Eu vendia uma lima para os pés a um homem (aparentemente) surdo. Creio que soavam buzinas e arranques de carro lá fora, piu-pius de passarinhos e restolhar de folhas verdejantes, porque é assim que costuma acontecer, e tenho a certeza que ao menos os primeiros dois barulhos eram ouvidos pelo homem, sem que no entanto os quisesse distinguir ou apreciar.

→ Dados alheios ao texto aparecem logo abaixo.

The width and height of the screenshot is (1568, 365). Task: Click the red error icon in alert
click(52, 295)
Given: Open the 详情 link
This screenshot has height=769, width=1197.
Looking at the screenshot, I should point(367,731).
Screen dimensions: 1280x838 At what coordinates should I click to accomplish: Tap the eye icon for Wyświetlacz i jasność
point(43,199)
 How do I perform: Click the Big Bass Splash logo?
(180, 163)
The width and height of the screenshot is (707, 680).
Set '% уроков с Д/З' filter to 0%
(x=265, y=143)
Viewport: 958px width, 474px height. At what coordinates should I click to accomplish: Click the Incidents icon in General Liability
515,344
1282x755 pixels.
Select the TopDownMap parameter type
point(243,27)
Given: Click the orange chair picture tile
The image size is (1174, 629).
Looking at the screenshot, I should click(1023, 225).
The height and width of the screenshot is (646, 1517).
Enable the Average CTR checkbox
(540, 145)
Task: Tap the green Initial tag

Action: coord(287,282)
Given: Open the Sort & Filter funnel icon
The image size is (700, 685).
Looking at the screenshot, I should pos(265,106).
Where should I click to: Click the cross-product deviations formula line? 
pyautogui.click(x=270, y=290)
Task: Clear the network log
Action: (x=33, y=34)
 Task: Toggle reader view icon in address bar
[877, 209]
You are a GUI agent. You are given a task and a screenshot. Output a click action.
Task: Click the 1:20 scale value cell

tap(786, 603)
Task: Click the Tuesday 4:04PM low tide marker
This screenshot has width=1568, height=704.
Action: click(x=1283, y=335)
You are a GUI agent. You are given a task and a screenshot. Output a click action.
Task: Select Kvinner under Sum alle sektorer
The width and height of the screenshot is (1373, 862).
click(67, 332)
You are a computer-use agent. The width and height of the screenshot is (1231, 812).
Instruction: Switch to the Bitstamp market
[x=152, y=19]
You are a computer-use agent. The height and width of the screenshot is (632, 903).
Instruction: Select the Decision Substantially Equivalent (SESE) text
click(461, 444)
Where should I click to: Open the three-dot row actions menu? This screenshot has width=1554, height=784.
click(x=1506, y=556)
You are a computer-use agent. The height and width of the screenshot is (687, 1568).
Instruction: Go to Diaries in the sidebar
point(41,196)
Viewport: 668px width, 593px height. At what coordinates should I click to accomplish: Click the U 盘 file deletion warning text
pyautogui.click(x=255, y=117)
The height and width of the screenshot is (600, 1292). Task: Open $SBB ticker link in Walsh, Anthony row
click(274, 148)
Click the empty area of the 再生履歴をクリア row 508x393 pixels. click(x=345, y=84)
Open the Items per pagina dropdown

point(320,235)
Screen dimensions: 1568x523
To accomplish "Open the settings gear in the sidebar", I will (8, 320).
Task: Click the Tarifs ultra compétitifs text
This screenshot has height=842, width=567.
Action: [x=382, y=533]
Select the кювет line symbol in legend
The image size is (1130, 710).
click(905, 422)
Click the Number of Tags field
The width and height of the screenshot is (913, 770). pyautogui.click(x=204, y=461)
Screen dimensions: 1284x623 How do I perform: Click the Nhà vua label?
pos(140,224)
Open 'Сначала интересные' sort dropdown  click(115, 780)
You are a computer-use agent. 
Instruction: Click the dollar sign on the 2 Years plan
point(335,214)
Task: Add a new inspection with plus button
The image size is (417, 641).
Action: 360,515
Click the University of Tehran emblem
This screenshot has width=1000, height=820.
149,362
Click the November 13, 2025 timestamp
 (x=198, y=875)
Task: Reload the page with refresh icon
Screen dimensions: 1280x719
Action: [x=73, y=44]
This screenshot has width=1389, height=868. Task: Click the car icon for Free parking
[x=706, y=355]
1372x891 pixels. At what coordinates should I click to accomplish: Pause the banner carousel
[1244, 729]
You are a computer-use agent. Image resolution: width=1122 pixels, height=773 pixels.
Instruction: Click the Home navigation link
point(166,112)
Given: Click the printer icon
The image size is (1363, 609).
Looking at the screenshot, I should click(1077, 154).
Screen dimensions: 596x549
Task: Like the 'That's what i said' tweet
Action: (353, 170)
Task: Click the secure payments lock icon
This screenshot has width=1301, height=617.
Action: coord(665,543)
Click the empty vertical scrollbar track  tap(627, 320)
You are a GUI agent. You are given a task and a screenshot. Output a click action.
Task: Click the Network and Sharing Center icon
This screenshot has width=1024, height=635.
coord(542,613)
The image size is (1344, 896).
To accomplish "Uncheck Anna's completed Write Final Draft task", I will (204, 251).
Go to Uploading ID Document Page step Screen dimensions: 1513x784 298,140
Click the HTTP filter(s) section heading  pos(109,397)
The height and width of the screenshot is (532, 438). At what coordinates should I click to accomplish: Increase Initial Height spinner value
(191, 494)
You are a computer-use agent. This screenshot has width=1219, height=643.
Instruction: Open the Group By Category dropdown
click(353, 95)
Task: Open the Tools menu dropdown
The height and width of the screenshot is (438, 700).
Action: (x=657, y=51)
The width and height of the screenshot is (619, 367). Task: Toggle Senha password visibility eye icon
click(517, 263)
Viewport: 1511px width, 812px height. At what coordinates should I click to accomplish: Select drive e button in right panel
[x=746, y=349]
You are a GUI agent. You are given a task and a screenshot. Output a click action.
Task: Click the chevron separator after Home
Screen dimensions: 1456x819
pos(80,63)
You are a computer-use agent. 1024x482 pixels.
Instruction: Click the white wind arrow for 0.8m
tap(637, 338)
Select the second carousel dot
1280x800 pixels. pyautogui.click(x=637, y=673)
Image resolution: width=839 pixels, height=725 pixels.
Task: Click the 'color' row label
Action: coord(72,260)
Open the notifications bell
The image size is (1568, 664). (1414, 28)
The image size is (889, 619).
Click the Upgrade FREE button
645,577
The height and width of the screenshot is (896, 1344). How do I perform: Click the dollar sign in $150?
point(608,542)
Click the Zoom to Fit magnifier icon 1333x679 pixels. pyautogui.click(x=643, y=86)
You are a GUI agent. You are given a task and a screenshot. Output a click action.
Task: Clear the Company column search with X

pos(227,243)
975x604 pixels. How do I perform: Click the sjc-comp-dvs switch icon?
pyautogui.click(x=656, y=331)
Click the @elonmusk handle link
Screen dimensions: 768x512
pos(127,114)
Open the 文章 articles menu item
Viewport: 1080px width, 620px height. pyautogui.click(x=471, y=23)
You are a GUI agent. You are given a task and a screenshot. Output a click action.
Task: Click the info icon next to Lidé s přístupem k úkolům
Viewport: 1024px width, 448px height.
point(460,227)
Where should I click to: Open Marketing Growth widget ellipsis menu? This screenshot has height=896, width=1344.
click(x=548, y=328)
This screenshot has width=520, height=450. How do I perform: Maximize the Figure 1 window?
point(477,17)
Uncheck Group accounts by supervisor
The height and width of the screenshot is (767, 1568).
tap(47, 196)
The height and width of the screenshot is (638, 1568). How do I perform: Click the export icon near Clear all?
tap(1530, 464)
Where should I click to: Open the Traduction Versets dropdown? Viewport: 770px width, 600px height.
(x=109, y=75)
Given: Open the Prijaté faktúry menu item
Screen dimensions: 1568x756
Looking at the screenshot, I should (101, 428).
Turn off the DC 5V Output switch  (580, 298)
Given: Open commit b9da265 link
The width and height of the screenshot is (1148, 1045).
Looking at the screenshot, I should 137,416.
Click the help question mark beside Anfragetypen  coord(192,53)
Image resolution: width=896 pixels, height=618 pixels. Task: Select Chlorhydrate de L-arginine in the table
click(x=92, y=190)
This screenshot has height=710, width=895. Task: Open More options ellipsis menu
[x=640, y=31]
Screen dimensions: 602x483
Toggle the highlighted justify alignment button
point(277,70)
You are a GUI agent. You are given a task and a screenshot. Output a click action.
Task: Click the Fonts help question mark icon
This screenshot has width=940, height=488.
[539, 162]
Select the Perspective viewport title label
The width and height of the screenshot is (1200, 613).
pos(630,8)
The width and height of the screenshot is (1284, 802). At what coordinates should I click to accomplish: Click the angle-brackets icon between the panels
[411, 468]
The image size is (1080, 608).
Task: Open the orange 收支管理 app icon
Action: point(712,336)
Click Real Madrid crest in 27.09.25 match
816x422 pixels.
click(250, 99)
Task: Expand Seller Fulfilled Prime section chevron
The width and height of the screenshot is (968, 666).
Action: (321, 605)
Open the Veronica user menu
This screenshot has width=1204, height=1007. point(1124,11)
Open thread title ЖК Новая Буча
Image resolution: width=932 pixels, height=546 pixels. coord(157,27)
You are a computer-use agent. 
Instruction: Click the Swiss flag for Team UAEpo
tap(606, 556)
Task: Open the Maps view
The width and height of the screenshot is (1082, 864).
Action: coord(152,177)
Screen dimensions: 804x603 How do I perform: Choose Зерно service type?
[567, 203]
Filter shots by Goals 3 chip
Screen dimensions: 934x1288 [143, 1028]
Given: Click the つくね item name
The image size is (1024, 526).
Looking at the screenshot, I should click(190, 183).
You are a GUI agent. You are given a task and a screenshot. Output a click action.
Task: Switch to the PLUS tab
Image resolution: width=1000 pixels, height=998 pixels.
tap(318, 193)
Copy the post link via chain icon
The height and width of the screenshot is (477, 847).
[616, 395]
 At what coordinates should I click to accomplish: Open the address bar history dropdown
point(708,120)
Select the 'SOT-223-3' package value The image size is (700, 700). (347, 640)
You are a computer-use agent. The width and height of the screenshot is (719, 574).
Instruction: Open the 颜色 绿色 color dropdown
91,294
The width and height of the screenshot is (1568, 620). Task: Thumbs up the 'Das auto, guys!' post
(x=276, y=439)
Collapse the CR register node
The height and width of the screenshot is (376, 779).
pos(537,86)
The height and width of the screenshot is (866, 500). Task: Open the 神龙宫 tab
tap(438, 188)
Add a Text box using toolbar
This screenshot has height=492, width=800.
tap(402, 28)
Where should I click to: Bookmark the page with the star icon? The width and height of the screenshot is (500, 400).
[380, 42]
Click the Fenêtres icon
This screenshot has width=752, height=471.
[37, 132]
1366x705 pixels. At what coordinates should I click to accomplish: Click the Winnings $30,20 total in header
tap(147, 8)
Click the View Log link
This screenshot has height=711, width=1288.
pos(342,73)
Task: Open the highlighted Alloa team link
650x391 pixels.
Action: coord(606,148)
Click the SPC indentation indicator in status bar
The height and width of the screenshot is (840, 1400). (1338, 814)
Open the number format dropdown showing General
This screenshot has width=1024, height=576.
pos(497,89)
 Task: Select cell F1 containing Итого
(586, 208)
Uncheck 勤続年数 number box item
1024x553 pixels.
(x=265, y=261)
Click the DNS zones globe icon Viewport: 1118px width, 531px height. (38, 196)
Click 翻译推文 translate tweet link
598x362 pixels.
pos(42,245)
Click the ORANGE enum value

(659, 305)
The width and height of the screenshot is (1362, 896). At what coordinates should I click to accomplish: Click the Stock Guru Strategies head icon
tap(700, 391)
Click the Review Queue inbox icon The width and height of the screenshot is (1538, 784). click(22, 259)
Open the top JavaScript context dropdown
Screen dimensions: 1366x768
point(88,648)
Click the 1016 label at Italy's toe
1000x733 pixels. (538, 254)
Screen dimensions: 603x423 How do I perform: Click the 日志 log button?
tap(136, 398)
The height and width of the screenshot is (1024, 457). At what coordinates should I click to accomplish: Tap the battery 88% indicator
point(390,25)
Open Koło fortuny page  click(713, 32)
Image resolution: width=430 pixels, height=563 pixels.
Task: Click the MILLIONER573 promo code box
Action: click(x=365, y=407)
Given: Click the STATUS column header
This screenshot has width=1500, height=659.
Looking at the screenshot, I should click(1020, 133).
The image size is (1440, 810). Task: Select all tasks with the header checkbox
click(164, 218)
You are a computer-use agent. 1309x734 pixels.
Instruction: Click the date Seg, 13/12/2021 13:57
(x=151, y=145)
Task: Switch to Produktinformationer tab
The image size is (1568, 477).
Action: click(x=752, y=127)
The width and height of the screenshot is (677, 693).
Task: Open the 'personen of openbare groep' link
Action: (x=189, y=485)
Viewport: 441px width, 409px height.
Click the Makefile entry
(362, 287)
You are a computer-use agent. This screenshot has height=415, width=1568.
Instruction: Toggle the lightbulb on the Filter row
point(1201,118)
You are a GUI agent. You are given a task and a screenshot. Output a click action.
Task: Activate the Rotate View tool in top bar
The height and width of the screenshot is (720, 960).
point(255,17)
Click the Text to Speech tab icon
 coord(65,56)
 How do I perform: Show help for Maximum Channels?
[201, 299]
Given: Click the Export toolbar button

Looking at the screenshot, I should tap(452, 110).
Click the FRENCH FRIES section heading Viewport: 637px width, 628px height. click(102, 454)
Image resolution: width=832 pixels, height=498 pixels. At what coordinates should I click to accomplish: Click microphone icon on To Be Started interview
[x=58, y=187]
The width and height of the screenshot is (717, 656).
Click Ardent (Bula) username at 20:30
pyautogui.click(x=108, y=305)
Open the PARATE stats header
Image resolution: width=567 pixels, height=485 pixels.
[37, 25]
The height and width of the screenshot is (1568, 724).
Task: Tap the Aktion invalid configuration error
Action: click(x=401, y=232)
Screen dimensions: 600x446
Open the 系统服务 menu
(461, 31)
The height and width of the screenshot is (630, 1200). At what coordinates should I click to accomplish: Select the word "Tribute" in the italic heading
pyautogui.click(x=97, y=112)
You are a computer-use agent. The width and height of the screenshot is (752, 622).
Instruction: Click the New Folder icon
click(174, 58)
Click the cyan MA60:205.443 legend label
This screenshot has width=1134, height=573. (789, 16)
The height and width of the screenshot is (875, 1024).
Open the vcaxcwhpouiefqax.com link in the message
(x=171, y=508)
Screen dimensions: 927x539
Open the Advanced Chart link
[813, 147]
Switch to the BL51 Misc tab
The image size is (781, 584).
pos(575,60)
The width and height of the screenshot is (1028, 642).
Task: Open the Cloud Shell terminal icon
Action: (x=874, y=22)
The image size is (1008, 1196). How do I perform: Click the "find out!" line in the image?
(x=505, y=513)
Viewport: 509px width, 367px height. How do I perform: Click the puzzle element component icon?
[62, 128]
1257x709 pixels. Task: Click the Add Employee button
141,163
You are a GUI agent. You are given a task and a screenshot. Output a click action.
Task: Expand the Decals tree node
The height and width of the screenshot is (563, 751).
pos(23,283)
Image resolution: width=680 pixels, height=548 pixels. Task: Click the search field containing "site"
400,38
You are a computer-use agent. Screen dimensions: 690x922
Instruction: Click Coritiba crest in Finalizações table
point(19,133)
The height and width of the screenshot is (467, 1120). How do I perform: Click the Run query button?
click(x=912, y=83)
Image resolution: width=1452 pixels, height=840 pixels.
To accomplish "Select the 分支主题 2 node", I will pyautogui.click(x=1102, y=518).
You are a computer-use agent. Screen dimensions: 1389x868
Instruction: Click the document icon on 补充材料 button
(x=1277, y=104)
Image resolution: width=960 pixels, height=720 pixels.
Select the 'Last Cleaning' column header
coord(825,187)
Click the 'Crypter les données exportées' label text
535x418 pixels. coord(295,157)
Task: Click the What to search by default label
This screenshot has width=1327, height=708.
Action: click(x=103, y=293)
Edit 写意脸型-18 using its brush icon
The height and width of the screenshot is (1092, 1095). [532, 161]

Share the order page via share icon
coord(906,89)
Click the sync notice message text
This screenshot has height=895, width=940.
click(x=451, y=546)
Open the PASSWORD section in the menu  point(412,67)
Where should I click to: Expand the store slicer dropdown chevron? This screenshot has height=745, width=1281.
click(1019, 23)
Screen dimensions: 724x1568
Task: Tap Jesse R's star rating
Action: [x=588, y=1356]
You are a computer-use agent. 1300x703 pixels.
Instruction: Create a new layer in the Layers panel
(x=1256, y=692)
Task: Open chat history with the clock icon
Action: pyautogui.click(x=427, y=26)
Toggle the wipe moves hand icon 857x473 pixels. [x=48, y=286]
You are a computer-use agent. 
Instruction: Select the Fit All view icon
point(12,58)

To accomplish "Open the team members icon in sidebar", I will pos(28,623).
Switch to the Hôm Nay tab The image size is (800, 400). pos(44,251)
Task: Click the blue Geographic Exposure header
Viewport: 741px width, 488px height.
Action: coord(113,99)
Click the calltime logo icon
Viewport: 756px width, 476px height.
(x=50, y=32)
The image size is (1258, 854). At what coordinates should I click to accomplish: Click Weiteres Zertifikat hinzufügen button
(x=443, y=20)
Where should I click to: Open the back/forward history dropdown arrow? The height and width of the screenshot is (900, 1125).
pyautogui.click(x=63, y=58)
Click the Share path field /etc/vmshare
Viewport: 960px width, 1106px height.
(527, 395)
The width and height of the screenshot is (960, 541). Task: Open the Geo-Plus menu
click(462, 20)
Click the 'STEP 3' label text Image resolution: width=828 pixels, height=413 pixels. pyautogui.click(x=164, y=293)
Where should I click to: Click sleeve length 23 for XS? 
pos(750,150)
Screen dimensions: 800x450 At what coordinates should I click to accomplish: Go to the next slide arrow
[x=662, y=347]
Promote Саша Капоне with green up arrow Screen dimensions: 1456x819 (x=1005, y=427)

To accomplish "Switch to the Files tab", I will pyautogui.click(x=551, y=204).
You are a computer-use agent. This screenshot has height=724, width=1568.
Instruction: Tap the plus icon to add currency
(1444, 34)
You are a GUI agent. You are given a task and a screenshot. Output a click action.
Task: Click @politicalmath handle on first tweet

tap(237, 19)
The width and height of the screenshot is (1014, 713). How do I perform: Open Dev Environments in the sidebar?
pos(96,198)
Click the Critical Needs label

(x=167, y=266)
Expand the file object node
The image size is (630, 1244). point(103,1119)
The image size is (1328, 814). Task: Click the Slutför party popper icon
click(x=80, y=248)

Ora bem, eu não cheguei aqui ontem, e uma das coisas que já aprendi foi a apanhar os falsos surdos. Há o surdo mesmo surdo e há o viciado no 'hã?!'. Para serem flagrados basta não repetir as frases, fazer de conta que não ouvimos, ou seja, fazermo-nos de surdos. Tipo isto assim:
A pele tem de estar mole?
Sim, com a pele molinha é mais fácil retirar as calosidades.
Hã?!
…
Com a pele molinha, não é?
É, mas esfregue com vigor...
Hã?!
…
Esfrego com vigor, não é?
É.
Hã?!
…
Pois é. Então e esta marca é boa?
Muito boa.
Hã?!
…
É boa, não é?
E por aí adiante e blás. Aquela parte em que referi 'vigor' foi dita numa espécie de vingança subtil, apimentei o momento com uma pitada tão ínfima que pelo nariz do homem passou apenas uma ligeia brisa, não chegando a provocar cógegas. A próxima vez a ver se esgoto o frasco para ele não parar de espirrar e de se coçar, já que o conheço de gingeira, é um velho pindérico com ares de janota, arrogante a avarento na quinta casa.